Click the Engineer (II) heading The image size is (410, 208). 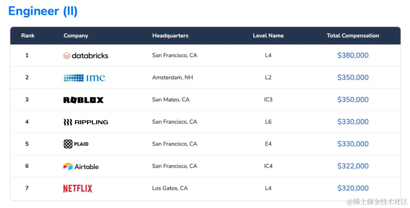tap(43, 11)
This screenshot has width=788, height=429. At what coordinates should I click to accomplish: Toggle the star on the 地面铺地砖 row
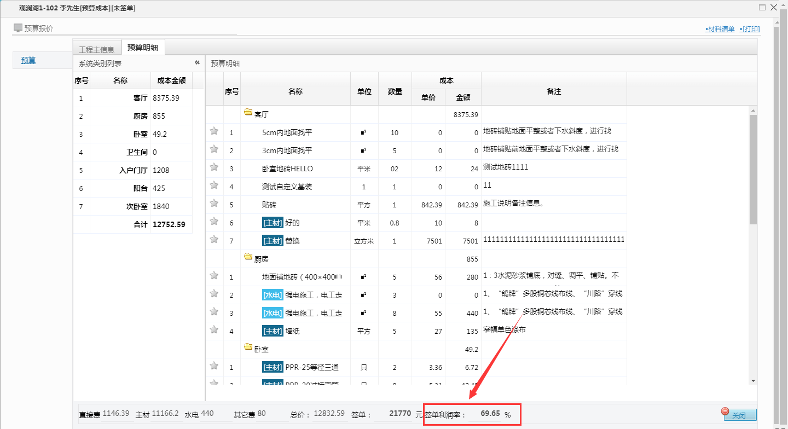(x=213, y=276)
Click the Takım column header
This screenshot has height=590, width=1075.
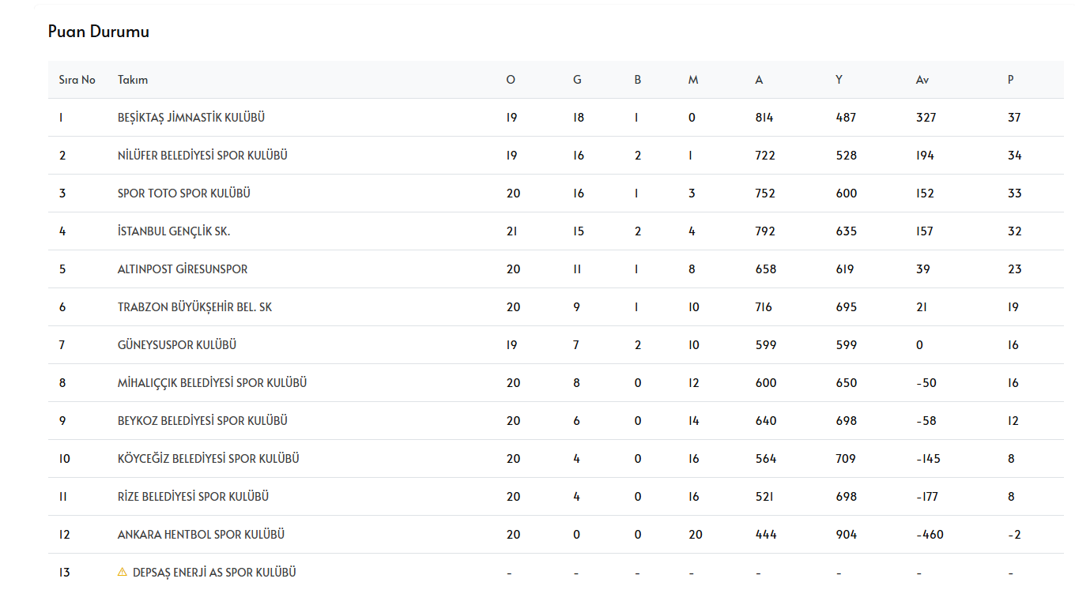click(x=132, y=80)
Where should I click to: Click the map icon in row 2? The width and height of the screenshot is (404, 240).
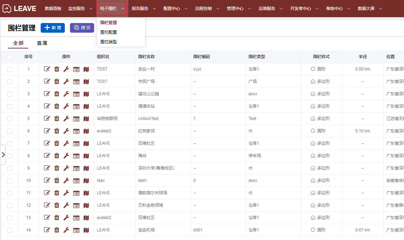86,81
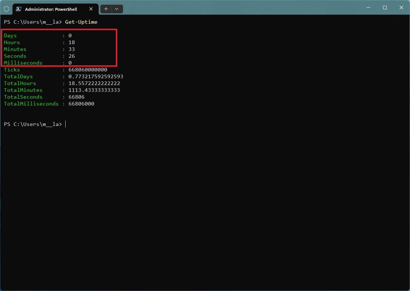Click the minimize window icon
The width and height of the screenshot is (410, 291).
point(368,7)
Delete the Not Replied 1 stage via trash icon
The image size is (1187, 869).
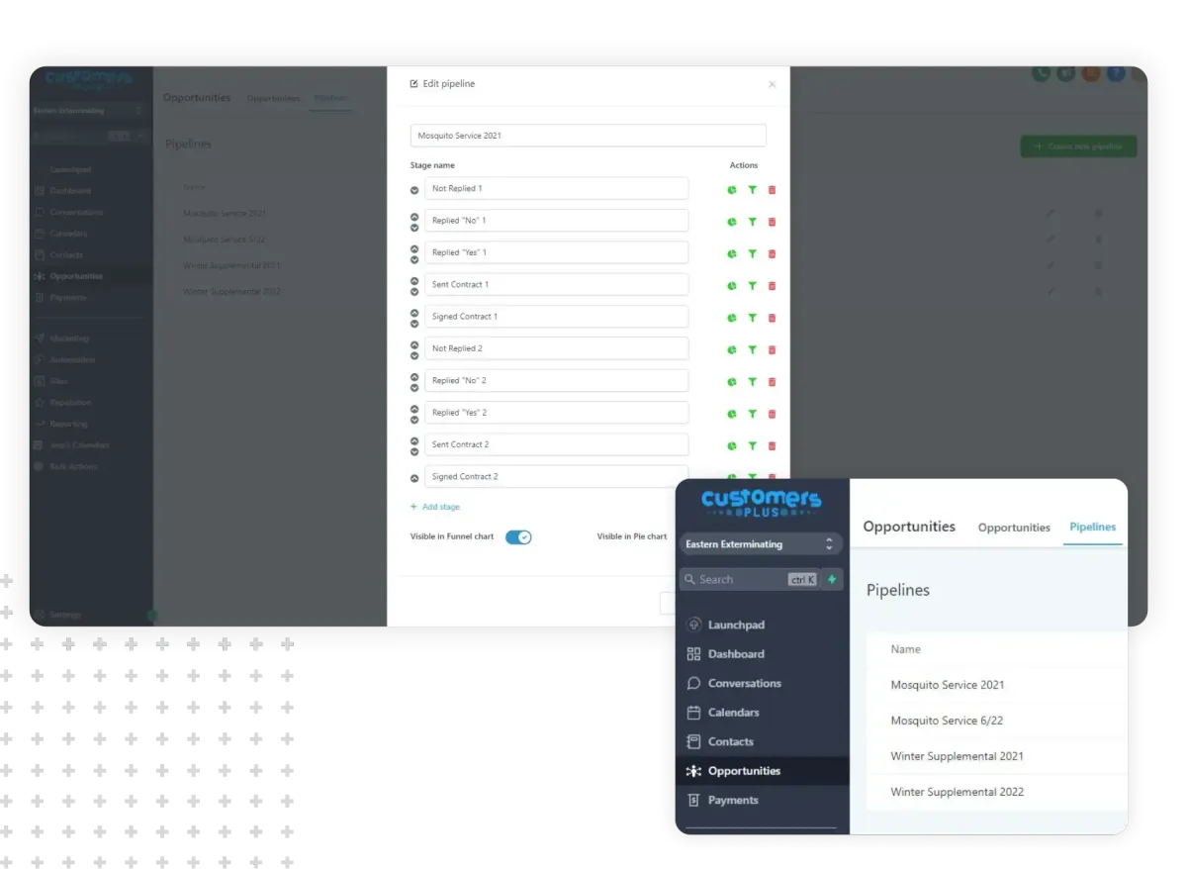coord(772,190)
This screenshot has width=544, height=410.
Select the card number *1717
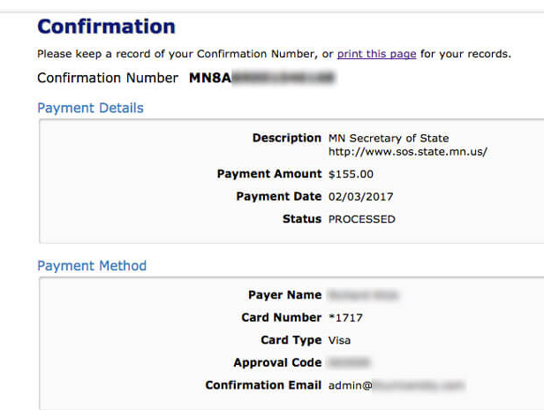point(345,318)
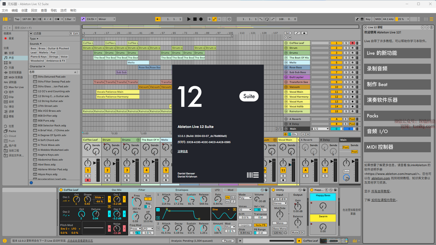Image resolution: width=436 pixels, height=245 pixels.
Task: Toggle the metronome icon
Action: tap(57, 19)
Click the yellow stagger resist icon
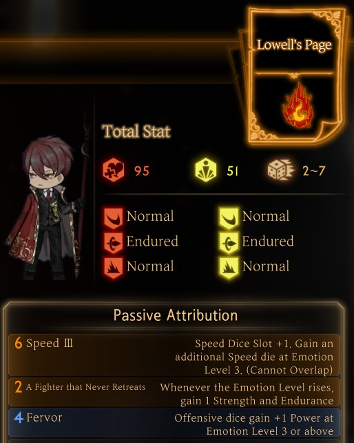Screen dimensions: 354x443 click(x=206, y=170)
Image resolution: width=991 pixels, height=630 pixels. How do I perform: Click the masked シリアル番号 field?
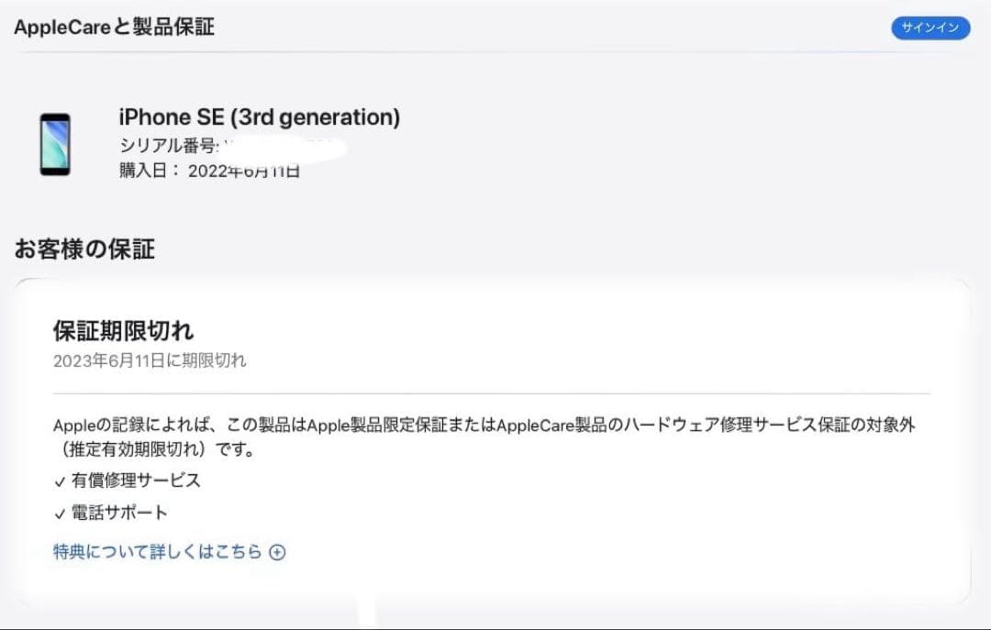point(266,144)
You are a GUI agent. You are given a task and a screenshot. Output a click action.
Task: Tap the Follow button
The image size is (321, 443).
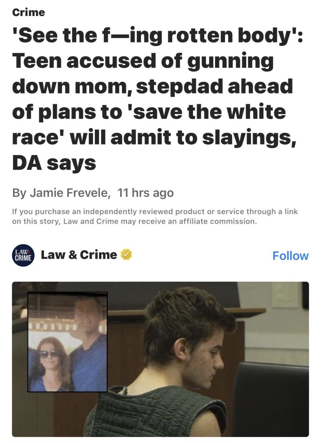290,255
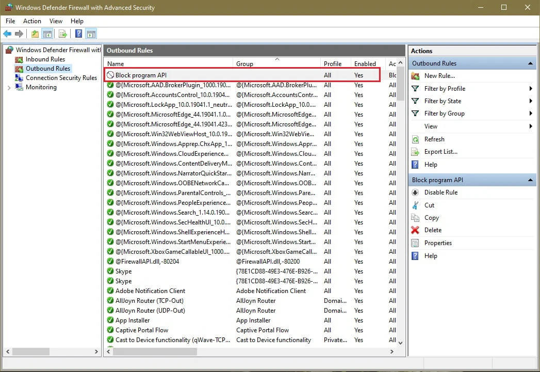This screenshot has width=540, height=372.
Task: Click the Refresh icon in Actions pane
Action: click(415, 139)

ABOUT THIS TASK
Your answer should consist solely of the lines from the one with "Image resolution: width=991" through the last line of the entries, restated word for word, with the pictures omitted.

PROBLEM SOLUTION
Image resolution: width=991 pixels, height=630 pixels. How do I perform: Click the masked シリアル番号 field?
point(266,144)
You are a GUI agent. You are given a task and a screenshot. Output a click action.
Task: Tap the Follow button
The image size is (321, 443).
290,255
This screenshot has width=540, height=372.
Task: Click the Refresh icon in Actions pane
Action: click(415, 139)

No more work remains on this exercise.